### Work order
Please retype the records below exactly as they appear, but leave out the pictures.

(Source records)
....................

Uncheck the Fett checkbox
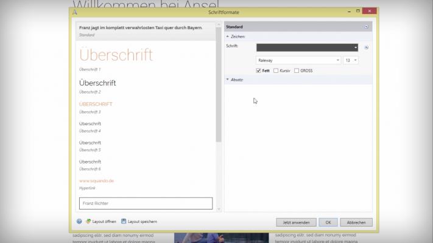433x243 pixels. tap(259, 70)
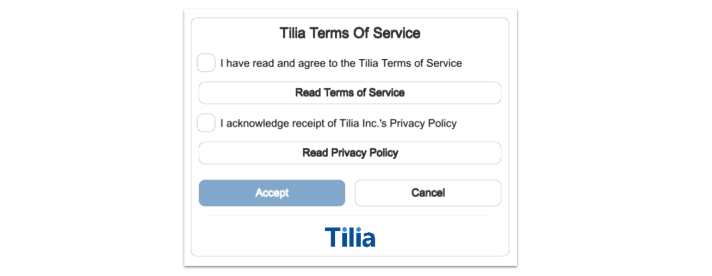Click the last letter 'a' in the Tilia logo
Viewport: 712px width, 276px height.
[x=368, y=239]
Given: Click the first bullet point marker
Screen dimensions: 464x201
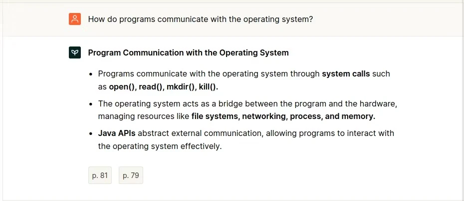Looking at the screenshot, I should (x=91, y=74).
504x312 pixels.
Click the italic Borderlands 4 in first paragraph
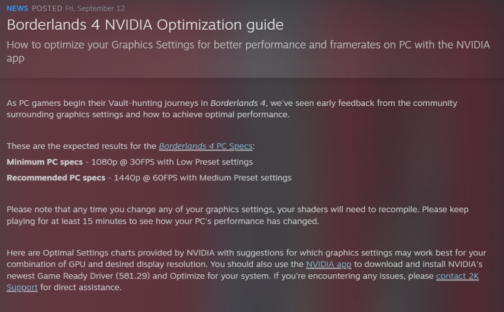pyautogui.click(x=238, y=103)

....................

### Output for this exercise
Uncheck the Fett checkbox
433x243 pixels. tap(259, 70)
Click the last letter 'a' in the Tilia logo
Viewport: 712px width, 276px height.
[x=368, y=239]
Given: Click the first bullet point marker
Screen dimensions: 464x201
Looking at the screenshot, I should (x=91, y=74).
504x312 pixels.
Click the italic Borderlands 4 in first paragraph
pyautogui.click(x=238, y=103)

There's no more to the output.